Pity the Vancouver Canucks didn’t have those Millionaires costumes on Tuesday night because they certainly enjoyed a throwback night.
They got an old-time, ’70s-style, down-the-wing slap-shot goal from Jannik Hansen that must have reminded every Canucks fan over 50 of Stan Smyl’s glory days.
They got a vintage magic goal from Daniel Sedin who converted a seeing-eye pass from his brother, and also threw in some tremendous moves which didn’t quite turn to gold on some other occasions as the Sedins were on top form.
They got manna from heaven in the form of a goal from Dale Weise and an assist from Jordan Schroeder and they got old-time goaltending from Cory Schneider that reminded everyone of, well, Cory Schneider.
They had their usual dreadful third period, of course, now having been outscored 9-3 in their last three third stanzas, but they had built up enough capital to emerge with their dignity intact.
The confluence of these factors resulted in a much-needed victory that certainly didn’t look possible after the first period, which was dominated so much by St.
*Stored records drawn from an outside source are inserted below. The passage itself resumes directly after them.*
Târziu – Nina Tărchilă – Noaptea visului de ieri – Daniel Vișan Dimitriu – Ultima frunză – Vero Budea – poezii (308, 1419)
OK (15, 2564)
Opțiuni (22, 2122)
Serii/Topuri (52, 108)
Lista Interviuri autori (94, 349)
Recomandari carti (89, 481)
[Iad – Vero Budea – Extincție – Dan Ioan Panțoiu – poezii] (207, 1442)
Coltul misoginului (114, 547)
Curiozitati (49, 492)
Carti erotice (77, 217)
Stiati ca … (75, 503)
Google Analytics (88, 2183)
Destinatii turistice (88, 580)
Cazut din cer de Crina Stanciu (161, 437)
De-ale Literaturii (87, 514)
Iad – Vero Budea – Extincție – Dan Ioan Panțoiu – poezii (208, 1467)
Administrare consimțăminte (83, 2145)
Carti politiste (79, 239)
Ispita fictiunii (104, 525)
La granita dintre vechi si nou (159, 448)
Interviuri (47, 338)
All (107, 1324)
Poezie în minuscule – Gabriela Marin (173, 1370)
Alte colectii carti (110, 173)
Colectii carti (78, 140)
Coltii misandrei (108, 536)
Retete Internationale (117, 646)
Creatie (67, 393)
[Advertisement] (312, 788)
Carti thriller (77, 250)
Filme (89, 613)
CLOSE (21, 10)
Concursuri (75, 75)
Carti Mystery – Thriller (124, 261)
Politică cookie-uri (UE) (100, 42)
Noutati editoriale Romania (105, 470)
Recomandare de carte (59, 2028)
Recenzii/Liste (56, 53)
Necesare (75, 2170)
Louis.
They peppered the goalie Alain Vigneault had pressured so much after the morning skate when he said that he, as a coach, had to be standing at the same podium after the game and able to declare that he had the best goaltender of the night. He was certainly able to make that claim — and did.
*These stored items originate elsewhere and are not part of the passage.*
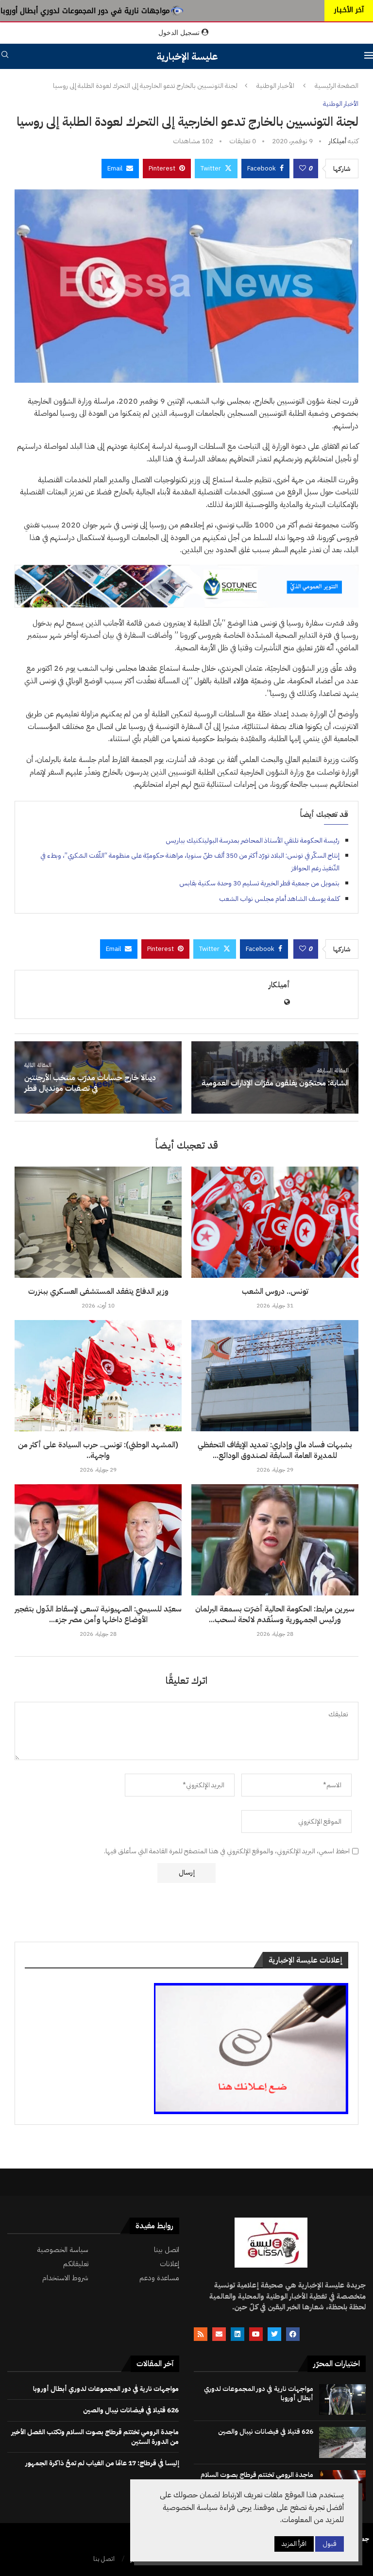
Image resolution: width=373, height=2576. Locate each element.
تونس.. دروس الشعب (275, 1291)
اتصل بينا (166, 2250)
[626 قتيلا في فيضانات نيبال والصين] (342, 2442)
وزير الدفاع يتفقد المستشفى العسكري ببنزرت (98, 1291)
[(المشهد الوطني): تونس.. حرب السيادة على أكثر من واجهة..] (98, 1375)
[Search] (5, 56)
“It’s a big science, isn’t it,” joked Vigneault, “you need great goaltending to win in this league. We were looking for our hands and our legs in the first period and he made some big saves for us and allowed us to get up in the second, and both goals in the third were bad bounces. They were both going wide but all of a sudden they’re in the back of the net and we’re in a challenging situation.”
Schneider has spent a good deal of time with goalie coach Roland Melanson this past week and their work certainly seems to have paid off, with the goalie coming out of mothballs the way he did last season to throw up a great performance. He kept his teammates from being dynamited out of their own building early on.
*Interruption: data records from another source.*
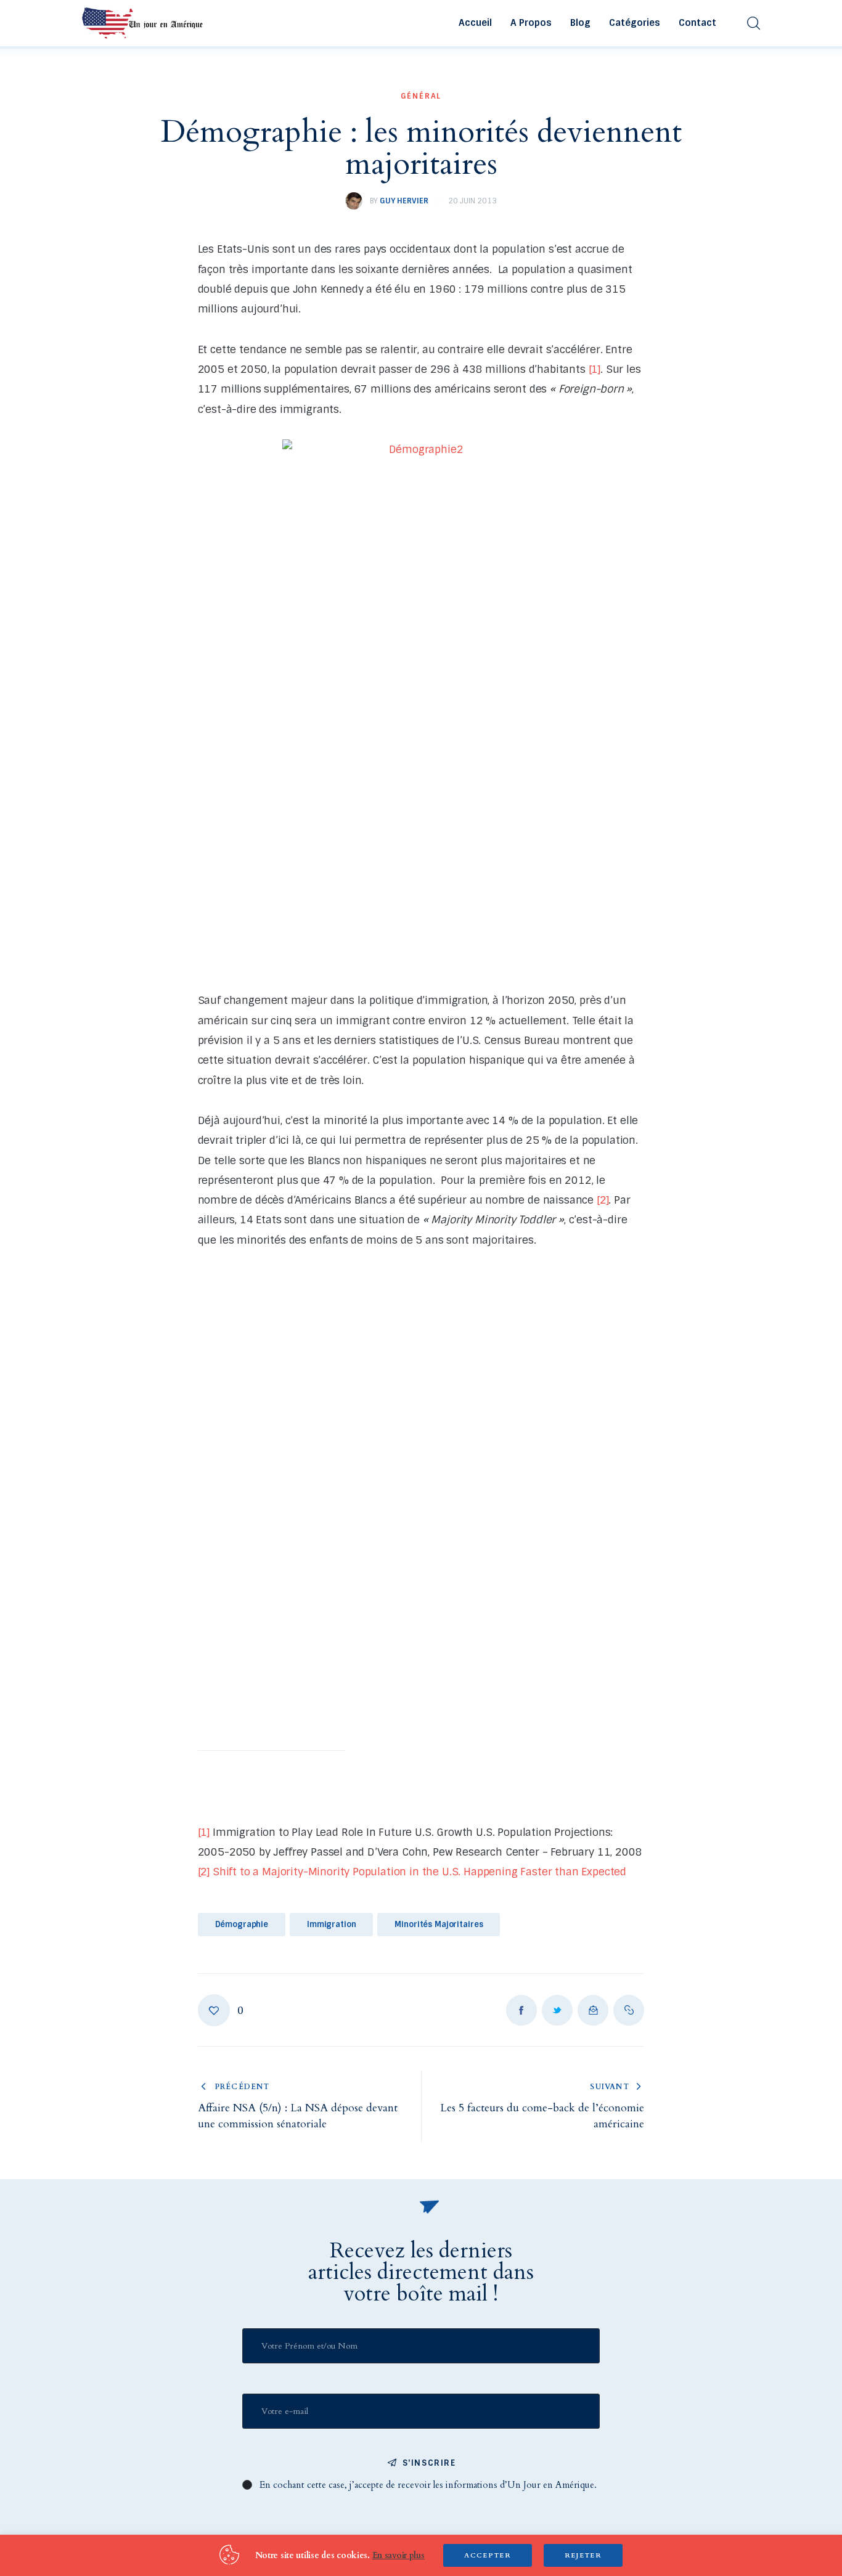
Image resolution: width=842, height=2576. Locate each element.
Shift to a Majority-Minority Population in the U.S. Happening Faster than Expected (419, 1871)
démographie (242, 1924)
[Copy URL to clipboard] (628, 2010)
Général (421, 96)
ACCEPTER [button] (487, 2555)
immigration (331, 1924)
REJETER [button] (583, 2555)
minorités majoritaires (438, 1924)
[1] (595, 369)
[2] (603, 1200)
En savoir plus (398, 2555)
“If you give up a couple of those (in the first period) and fall down 2-0 against this team, it’s pretty well a death sentence,” said Schneider, who celebrated his 27th birthday sitting on the bench watching Roberto Luongo play Monday night.
“So it was pretty nice to make those saves,” he added. “The glove saves were nice, you always like those because it means you’re tracking the puck pretty well. The goals in the third were just bounces, but there’s been quite a few of those lately. Ask Lu, he’s had quite a few like that, too.”
While they did manage the victory, there was also something disquieting in the game to those who think the Canucks might still compete for a Stanley Cup this season in the event they get Ryan Kesler, David Booth and Zack Kassian back together and ready to go in the playoffs. And this of course assumes they make the post-season.
The Blues were so superior in almost every aspect of the game it was ridiculous. Both the first and third periods gave the impression the ice was tilted in one direction, the locals decidedly skating uphill. Only the Sedins seemed able to stem the tide. And while this team would certainly have a different look with those three big forwards in the lineup, you have to wonder whether they can play at a high enough level consistently enough to make any kind of significant run.
If they get goaltending like they did in this one, there’s no question about competing and winning at any level. Any team could. But any drop-off from this form and the question remains, particularly given both Anaheim and Chicago might well be stronger opponents than the Blues.